43. In this particular case, the Ombudsman accepts that the Commission was acting within its legal rights in refusing to disclose the names of the evaluators. Nevertheless, the Ombudsman takes the view that good administration is best served by adopting the general practice that the names of evaluators in such cases will be disclosed. Refusing to disclose the names of such evaluators inevitably generates suspicion and mistrust. The Ombudsman is of the view that the Commission should, in the future, disclose the names of Evaluation Committee members proactively once the tender procedure has been concluded. In order to do so in a manner consistent with the data protection requirements of Regulation 45/2001, the Commission would simply have to inform potential members of the Evaluation Committees in advance that its practice is to release such names after tenders have been completed. The Ombudsman is convinced that such a change would contribute to building greater trust and confidence in the work of the Commission. The Ombudsman notes that such a change would be consistent with practice in other areas in which the Commission works. For example, the established practice has been to disclose the names of the board members involved in staff selection and recruitment. Moreover, the complainant furnished evidence that various EU institutions and agencies, including the Commission itself, have disclosed the names of Evaluation Committee members in the past.

Conclusions

On the basis of the inquiry into this complaint, the Ombudsman closes it with the following conclusion:

The Ombudsman finds no maladministration by the Commission.

The complainant and the Commission will be informed of this decision.

Suggestions

The Commission should ensure that calls for the provision of goods or services are designed in such a way as not to favour any potential bidder, especially incumbent suppliers.

The Commission should adopt the practice of proactively releasing the names of the Evaluation Committee members in the future after tenders have been completed.

Emily O'Reilly

European Ombudsman

Strasbourg, 29/08/2016

 

[1] Lot title CT/EFSA/COMM/2012/04 - Other services for digital communications, Lot no. 3, Contract no. 4, Contract award notice published in OJ/S S123, p. 4.

[2] Available at: http://ec.europa.eu/budget/biblio/documents/regulations/regulations_en.cfm

[3] Regulation (EC) No 45/2001 of the European Parliament and of the Council of 18 December 2000 on the protection of individuals with regard to the processing of personal data by the Community institutions and bodies and on the free movement of such data, OJ 2001 L 8, p. 1.
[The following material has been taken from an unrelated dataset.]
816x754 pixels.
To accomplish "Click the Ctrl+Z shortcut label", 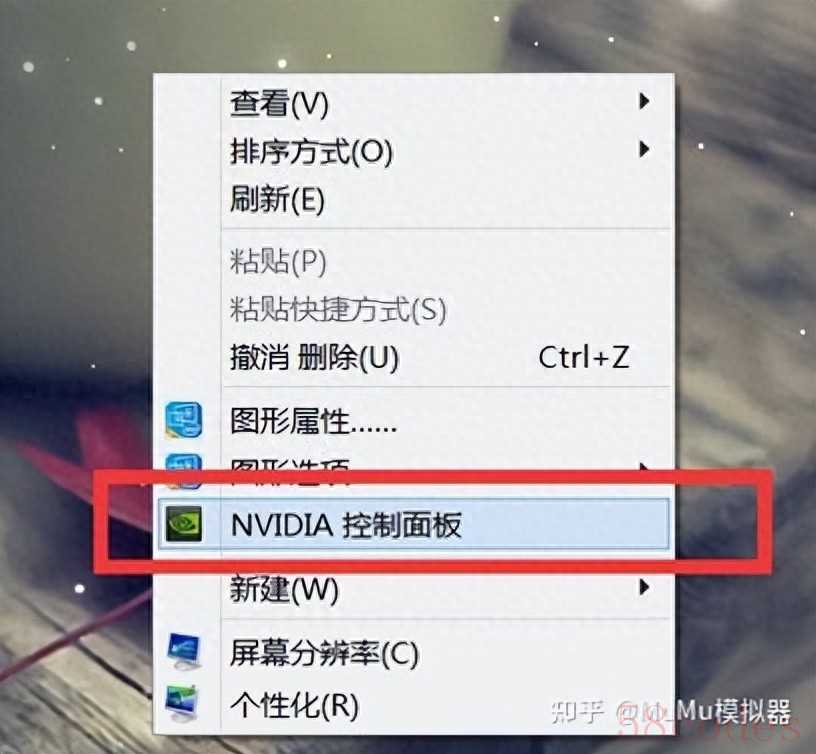I will (584, 357).
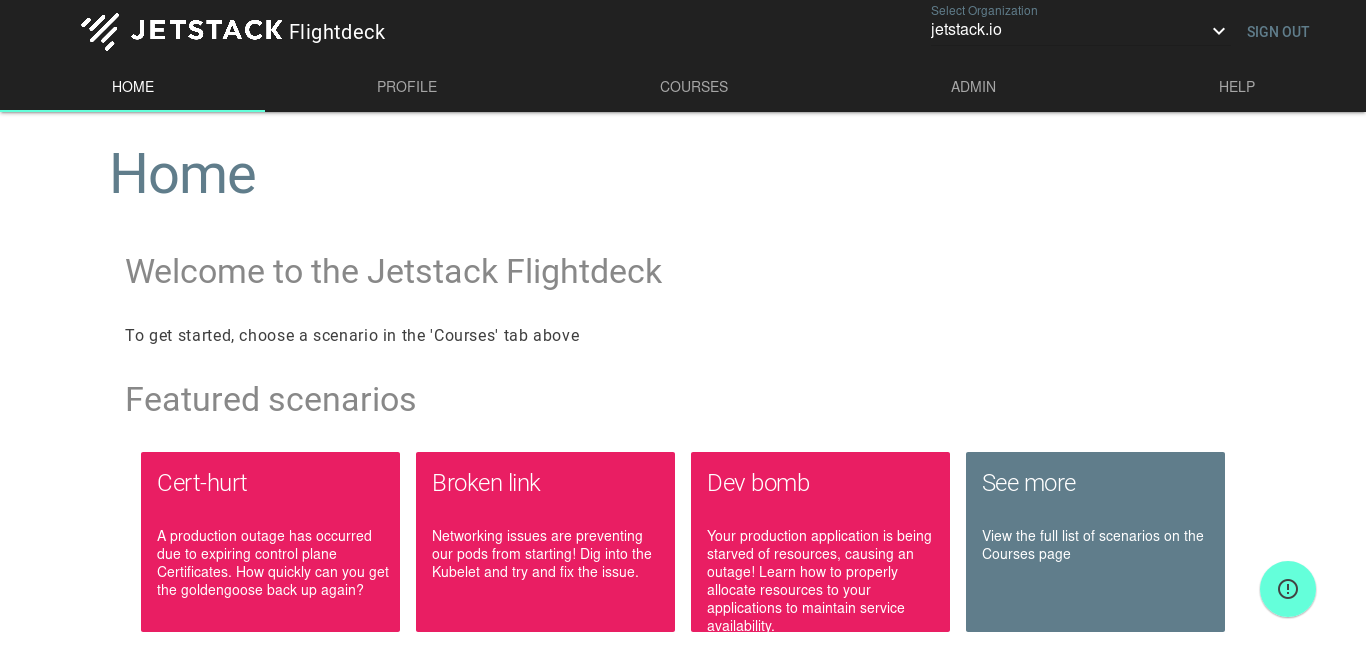The height and width of the screenshot is (667, 1366).
Task: Select the Dev bomb scenario card
Action: [x=820, y=541]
[4] Judgment in ClientEarth v EFSA, C-615/13 P, EU:C:2015:489, paragraphs 53-59. In that judgment, the Court set aside the refusal to grant access to the names of external experts, which were asked to provide their opinion on a draft EFSA guidance policy. The Court noted that the request was based on the existence of a "climate of suspicion of EFSA, often accused of partiality because of its use of experts with vested interests due to their links with industrial lobbies [...]." The request was supported by a "study, which identified the links between a majority of the expert members of an EFSA working group and industrial lobbies." In the view of the Court, obtaining the names of the experts "was necessary so that the impartiality of each of those experts in carrying out their tasks as scientists in the service of EFSA could be specifically ascertained."